Sin actos ni menciones transcurrió ayer en Buenos Aires el sexagésimo aniversario del frustrado asalto al cuartel Moncada, de Cuba, que dio origen al Movimiento Revolucionario 26 de Julio.
Acaso este olvido sea una muestra del declive de una parábola cuya trayectoria se inició precisamente el 26 de julio de 1953, bajo el gobierno dictatorial de Fulgencio Batista, cuando un grupo de jóvenes revolucionarios, comandados por un abogado llamado Fidel Castro, intentó tomar por asalto el mencionado cuartel, ubicado en la ciudad de Santiago de Cuba.
La proclama decía, entre otras cosas: “La revolución declara su respeto a los trabajadores y estudiantes como masas acreditadas en la defensa de los legítimos derechos del pueblo. Aspira al establecimiento de una total y definitiva justicia social basada en el progreso económico e industrial”.
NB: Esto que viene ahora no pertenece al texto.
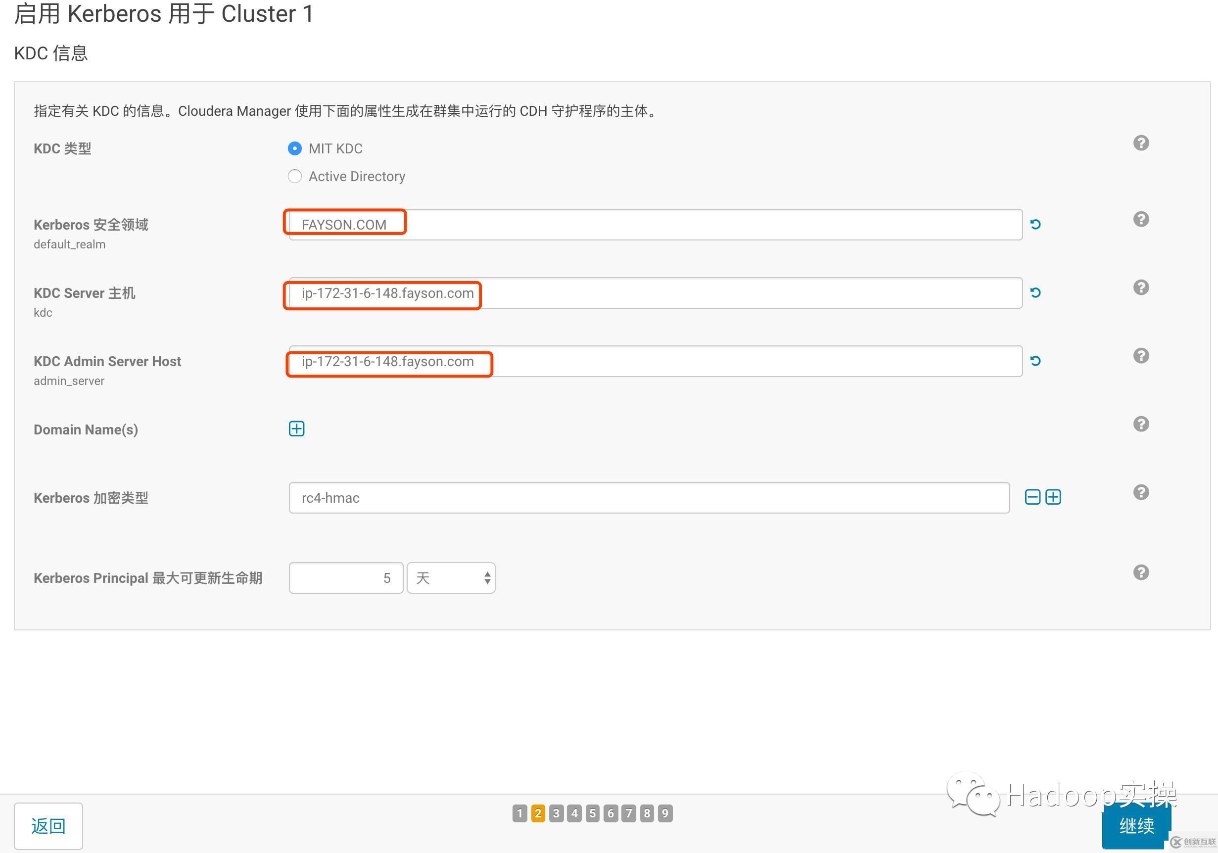
Task: Go to wizard step 9
Action: point(665,813)
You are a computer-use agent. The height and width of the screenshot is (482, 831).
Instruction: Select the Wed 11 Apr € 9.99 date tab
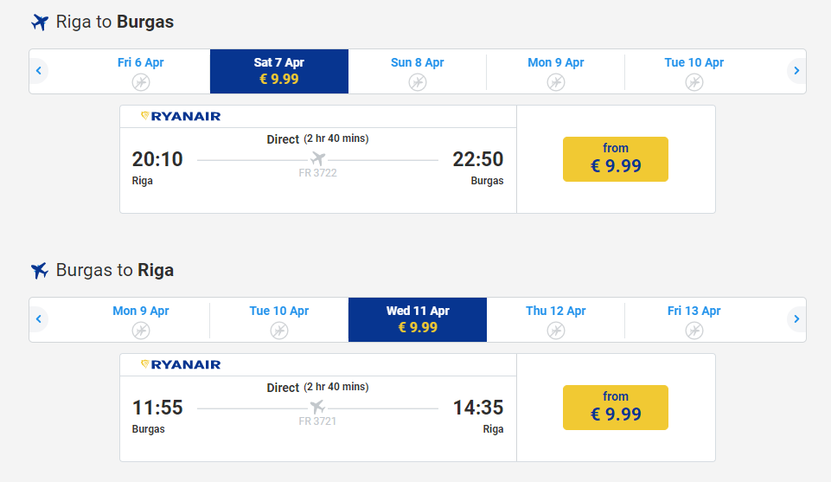[x=418, y=319]
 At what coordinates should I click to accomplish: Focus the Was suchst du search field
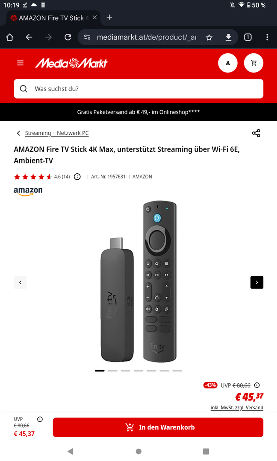[139, 89]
Recordemos, extractando párrafos del excelente relato que hace Alfredo Palacios en su trabajo Una revolución auténtica en nuestra América, que el movimiento fracasó. Castro compareció ante el tribunal y fue condenado a 15 años de confinamiento en la penitenciaría de la Isla de Pinos.
Al año siguiente, Batista firmó una amnistía y Castro salió de la cárcel. Cuenta Palacios: “Castro estaba dispuesto a invadir a Cuba desde México, adonde se dirigió, y tenía el propósito de levantar a la juventud para derrocar al dictador. Después de muchas vicisitudes Castro y sus amigos llegaron a Sierra Maestra. Atacaron, entonces, a las avanzadas del ejército regular. Batista contestó con el terror”.
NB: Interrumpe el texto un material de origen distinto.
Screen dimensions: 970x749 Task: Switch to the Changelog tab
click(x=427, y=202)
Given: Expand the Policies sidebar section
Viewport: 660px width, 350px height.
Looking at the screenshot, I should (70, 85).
Dice después: “Mientras tanto, el ejército rebelde había aumentado y avanzaba. Cienfuegos, Guevara y Castro realizaron operaciones militares de envergadura. (…) El avance fue triunfal. Y ahí en el campamento de Columbia apareció el héroe joven que llegó a Sierra Maestra con12 hombres y que después de lucha incesante y sacrificios derrotó a un ejército de 30.000 soldados al servicio del tirano cobarde y fugitivo”.
El texto de Palacios fue editado en 1960: muchas cosas pasaron desde entonces, no vamos a reseñarlas aquí. Diremos solamente que hace veinte días, en la clausura del primer período ordinario de la VIII Legislatura de la Asamblea Nacional del Poder Popular, el presidente Raúl Castro preconizó “el establecimiento de un clima permanente de ORDEN, DISCIPLINA Y EXIGENCIA en la sociedad cubana, premisa imprescindible para consolidar el avance de la actualización del modelo económico y no admitir retrocesos contraproducentes” (las mayúsculas están en la versión taquigráfica). Es inevitable la comparación con el llamado a “hacer lío” del papa Francisco.
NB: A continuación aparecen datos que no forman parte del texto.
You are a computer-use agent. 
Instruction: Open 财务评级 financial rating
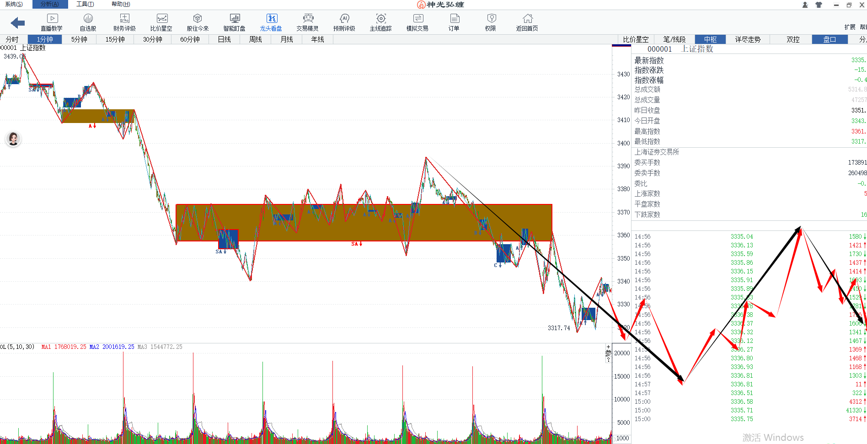[x=124, y=22]
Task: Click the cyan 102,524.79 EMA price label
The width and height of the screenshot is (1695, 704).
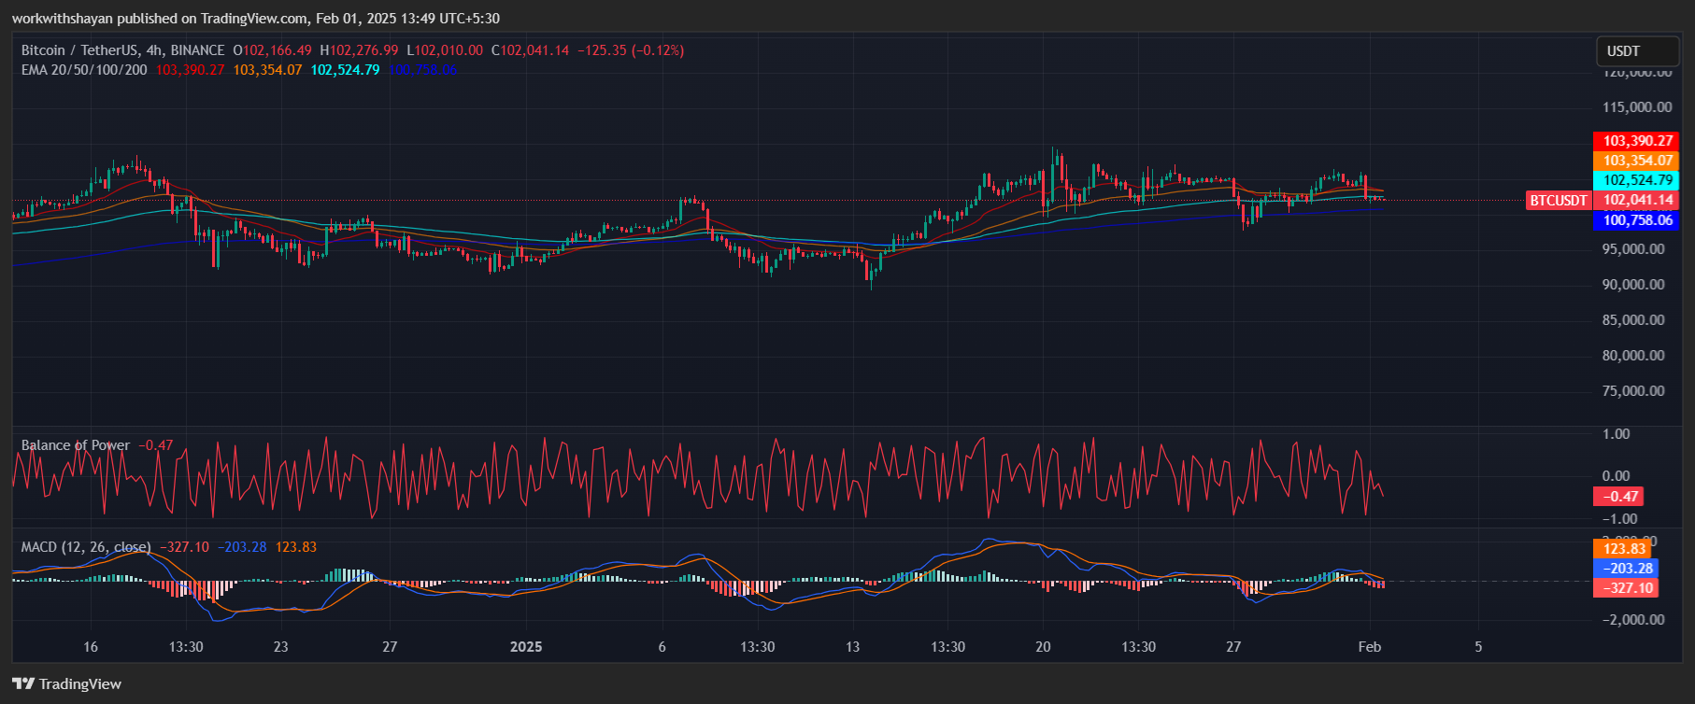Action: [1637, 180]
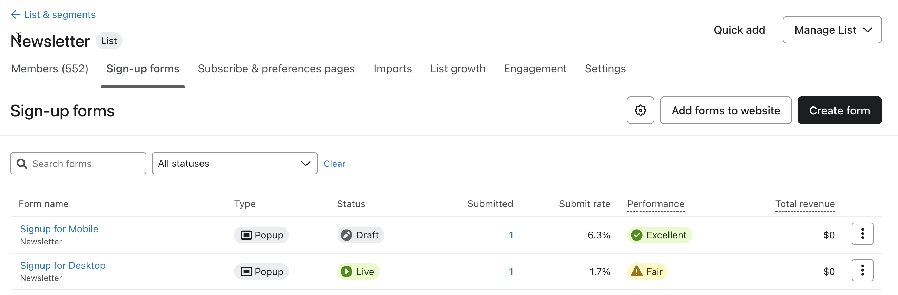Open the Signup for Desktop form link
898x295 pixels.
coord(63,265)
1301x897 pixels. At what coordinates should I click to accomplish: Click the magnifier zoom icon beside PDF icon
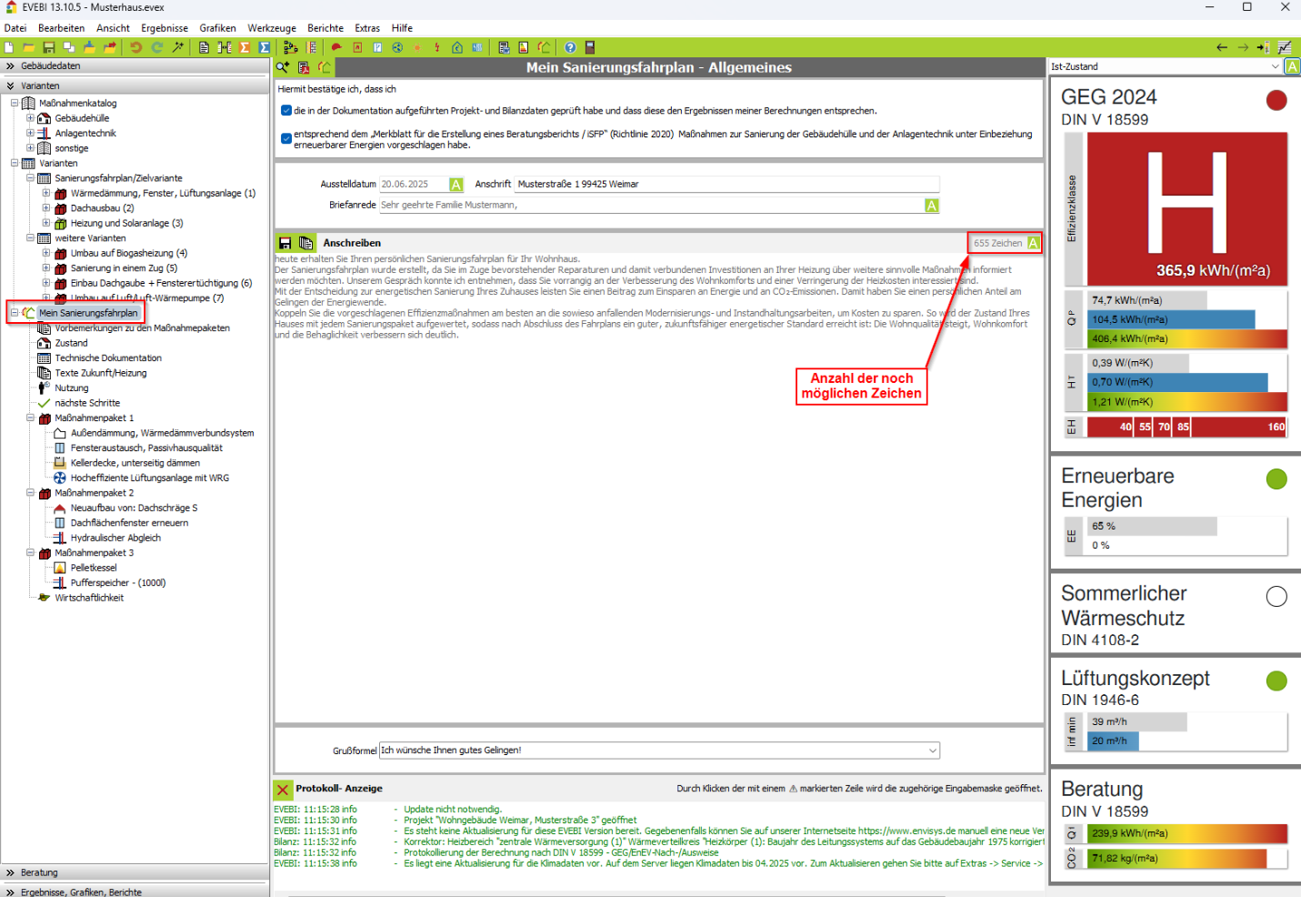[x=283, y=67]
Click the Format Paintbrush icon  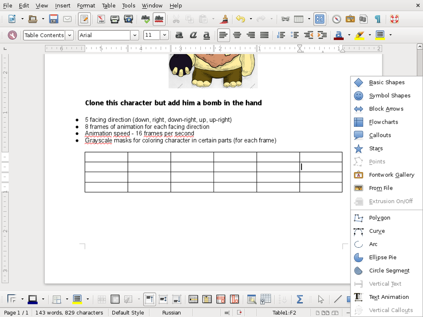click(224, 19)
Lo cierto es que el sexagésimo aniversario del hecho que marcó el inicio de la Revolución Cubana no fue objeto en Buenos Aires de actos conmemorativos ni de declaraciones de políticos o de funcionarios. Resulta llamativa esa omisión en miembros de un gobierno que (en ocasiones) se dice revolucionario; también es significativo el silencio que al respecto han guardado los “intelectuales” de Carta Abierta.
Por lo que sabemos, no organizaron actividades alusivas la Embajada de Cuba, el Movimiento Argentino de Solidaridad con ese país ni el Museo Ernesto Che Guevara.
El aniversario tampoco ha sido mencionado en los portales informativos de partidos políticos que en su momento supieron proclamarse corresponsales de la Revolución Cubana.
En Cuba, en cambio, se organizó una serie de actos conmemorativos, el principal de los cuales se desarrolló en el lugar de emplazamiento del Moncada, hoy Ciudad Escolar 26 de Julio, y estuvo presidido por Raúl Castro. De entre sus colegas latinoamericanos concurrieron José “Pepe” Mujica, de Uruguay; Evo Morales, de Bolivia; Nicolás Maduro, de Venezuela, y Daniel Ortega, de Nicaragua. Fidel Castro no asistió.